EXERCISE BRIEF
Update the listing below by replacing each occurrence of "checkbox" with "check box", leaving everything else unchanged.

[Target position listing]
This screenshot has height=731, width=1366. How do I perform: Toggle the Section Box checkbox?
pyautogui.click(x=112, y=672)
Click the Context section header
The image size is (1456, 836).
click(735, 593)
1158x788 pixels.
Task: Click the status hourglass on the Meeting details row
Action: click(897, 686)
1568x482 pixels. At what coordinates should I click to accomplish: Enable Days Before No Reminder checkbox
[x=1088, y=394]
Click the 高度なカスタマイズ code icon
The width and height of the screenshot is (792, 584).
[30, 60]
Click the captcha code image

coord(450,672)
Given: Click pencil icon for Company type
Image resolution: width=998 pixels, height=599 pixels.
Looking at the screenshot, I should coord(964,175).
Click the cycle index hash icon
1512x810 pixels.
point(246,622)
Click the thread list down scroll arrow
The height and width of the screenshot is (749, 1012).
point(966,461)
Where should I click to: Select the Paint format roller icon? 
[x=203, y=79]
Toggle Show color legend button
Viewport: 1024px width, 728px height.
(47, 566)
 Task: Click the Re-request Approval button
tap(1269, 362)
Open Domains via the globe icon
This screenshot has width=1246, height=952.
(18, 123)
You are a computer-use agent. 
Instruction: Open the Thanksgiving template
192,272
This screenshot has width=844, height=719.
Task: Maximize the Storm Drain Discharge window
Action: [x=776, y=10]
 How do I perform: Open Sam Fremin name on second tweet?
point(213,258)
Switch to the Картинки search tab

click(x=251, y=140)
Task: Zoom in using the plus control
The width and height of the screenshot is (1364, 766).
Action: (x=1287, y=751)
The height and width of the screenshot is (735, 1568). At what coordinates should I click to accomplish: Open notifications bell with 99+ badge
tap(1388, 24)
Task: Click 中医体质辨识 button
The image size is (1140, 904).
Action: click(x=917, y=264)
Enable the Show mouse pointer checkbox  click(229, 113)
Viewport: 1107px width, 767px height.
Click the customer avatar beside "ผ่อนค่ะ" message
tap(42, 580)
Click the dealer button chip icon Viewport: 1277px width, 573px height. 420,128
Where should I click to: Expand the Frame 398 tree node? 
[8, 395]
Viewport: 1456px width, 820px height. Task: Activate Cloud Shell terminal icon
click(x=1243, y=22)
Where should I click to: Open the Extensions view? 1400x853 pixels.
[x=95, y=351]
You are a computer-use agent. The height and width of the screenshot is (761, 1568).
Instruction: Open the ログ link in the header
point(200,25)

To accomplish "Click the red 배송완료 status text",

ANSWER BELOW
This screenshot has height=731, width=1366. How do I perform: Toggle the Section Box check box?
pyautogui.click(x=112, y=672)
Click the Context section header
The image size is (1456, 836).
click(735, 593)
1158x788 pixels.
Task: Click the status hourglass on the Meeting details row
Action: click(897, 686)
1568x482 pixels. At what coordinates should I click to accomplish: Enable Days Before No Reminder check box
[x=1088, y=394]
Click the 高度なカスタマイズ code icon
The width and height of the screenshot is (792, 584).
[30, 60]
Click the captcha code image

coord(450,672)
Given: Click pencil icon for Company type
Image resolution: width=998 pixels, height=599 pixels.
Looking at the screenshot, I should coord(964,175).
Click the cycle index hash icon
1512x810 pixels.
point(246,622)
Click the thread list down scroll arrow
The height and width of the screenshot is (749, 1012).
point(966,461)
Where should I click to: Select the Paint format roller icon? 
[x=203, y=79]
Toggle Show color legend button
Viewport: 1024px width, 728px height.
(47, 566)
 Task: Click the Re-request Approval button
tap(1269, 362)
Open Domains via the globe icon
This screenshot has width=1246, height=952.
(18, 123)
You are a computer-use agent. 
Instruction: Open the Thanksgiving template
192,272
This screenshot has width=844, height=719.
Task: Maximize the Storm Drain Discharge window
Action: [x=776, y=10]
 How do I perform: Open Sam Fremin name on second tweet?
point(213,258)
Switch to the Картинки search tab

click(x=251, y=140)
Task: Zoom in using the plus control
The width and height of the screenshot is (1364, 766).
Action: (x=1287, y=751)
The height and width of the screenshot is (735, 1568). At what coordinates should I click to accomplish: Open notifications bell with 99+ badge
tap(1388, 24)
Task: Click 中医体质辨识 button
The image size is (1140, 904).
Action: click(x=917, y=264)
Enable the Show mouse pointer check box  click(229, 113)
Viewport: 1107px width, 767px height.
Click the customer avatar beside "ผ่อนค่ะ" message
tap(42, 580)
Click the dealer button chip icon Viewport: 1277px width, 573px height. 420,128
Where should I click to: Expand the Frame 398 tree node? 
[8, 395]
Viewport: 1456px width, 820px height. Task: Activate Cloud Shell terminal icon
click(x=1243, y=22)
Where should I click to: Open the Extensions view? 1400x853 pixels.
[x=95, y=351]
You are a computer-use agent. The height and width of the screenshot is (761, 1568).
Instruction: Open the ログ link in the header
point(200,25)

To accomplish "Click the red 배송완료 status text",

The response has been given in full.